The records below need to come back exactly as they are, pictures omitted.

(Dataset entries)

....

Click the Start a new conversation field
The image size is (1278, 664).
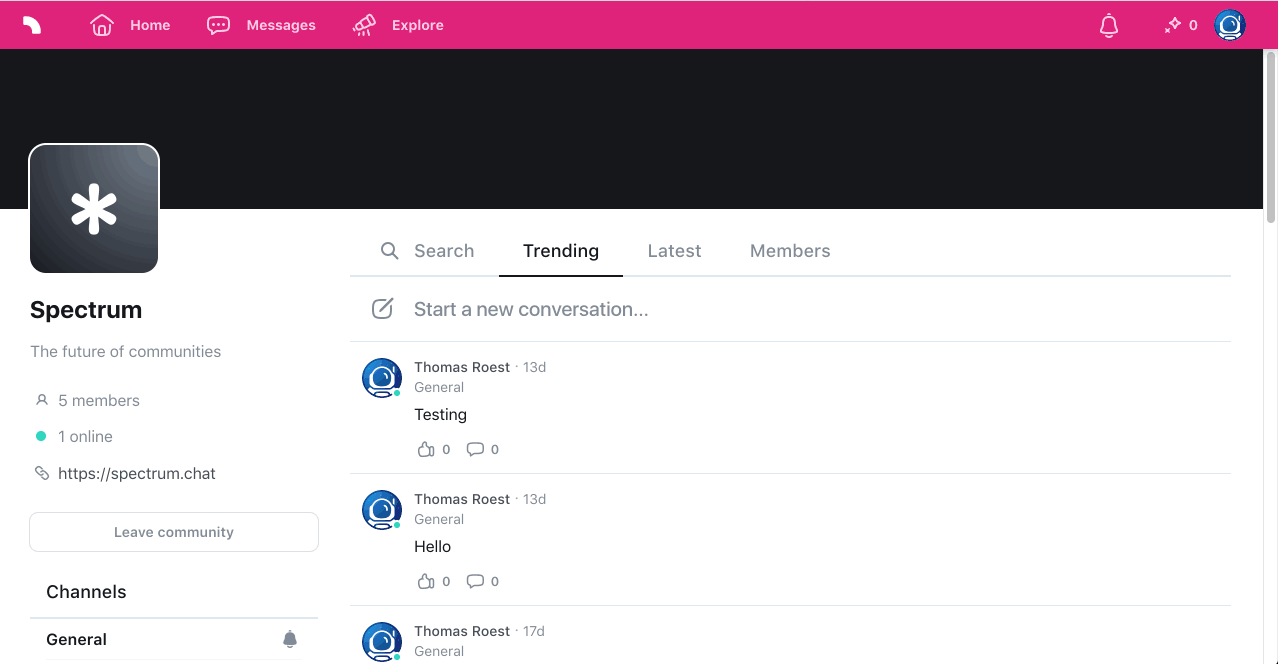[531, 308]
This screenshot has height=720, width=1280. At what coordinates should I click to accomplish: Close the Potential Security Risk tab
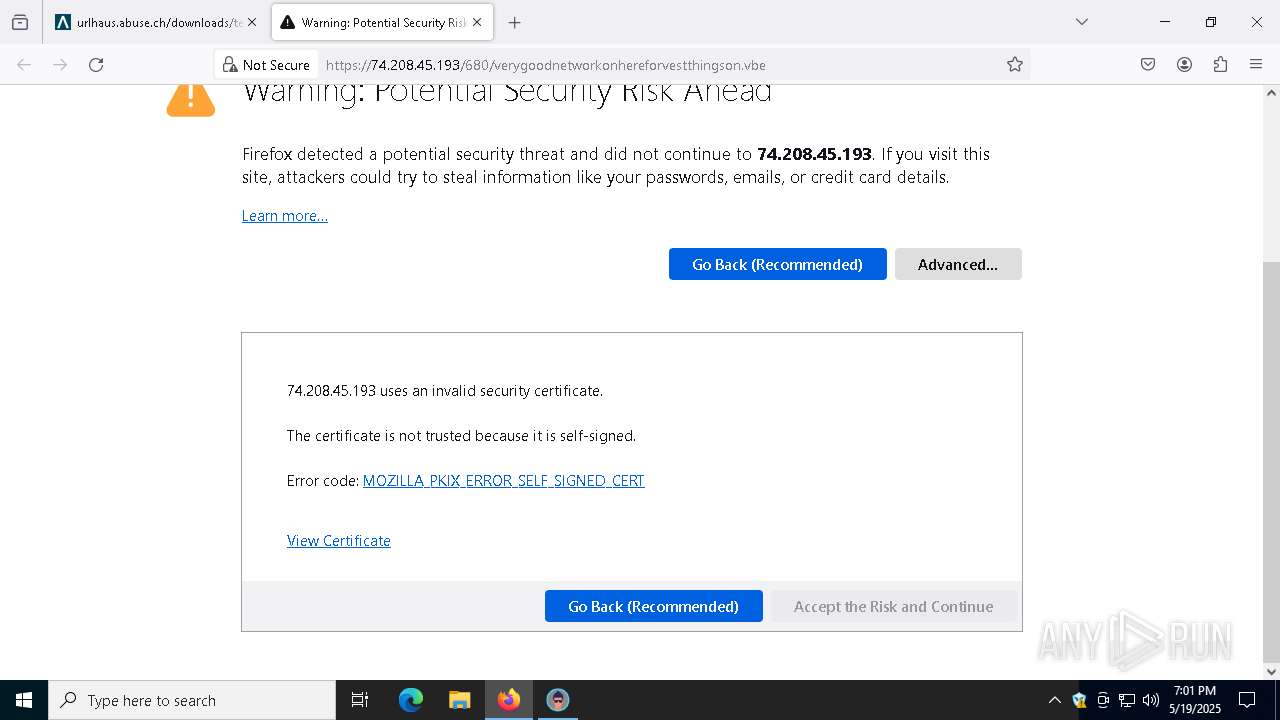[x=477, y=22]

....

§ Solution to the problem:
Click the Start a new conversation field
The image size is (1278, 664).
[531, 308]
This screenshot has height=720, width=1280. At what coordinates should I click to accomplish: Close the Potential Security Risk tab
[x=477, y=22]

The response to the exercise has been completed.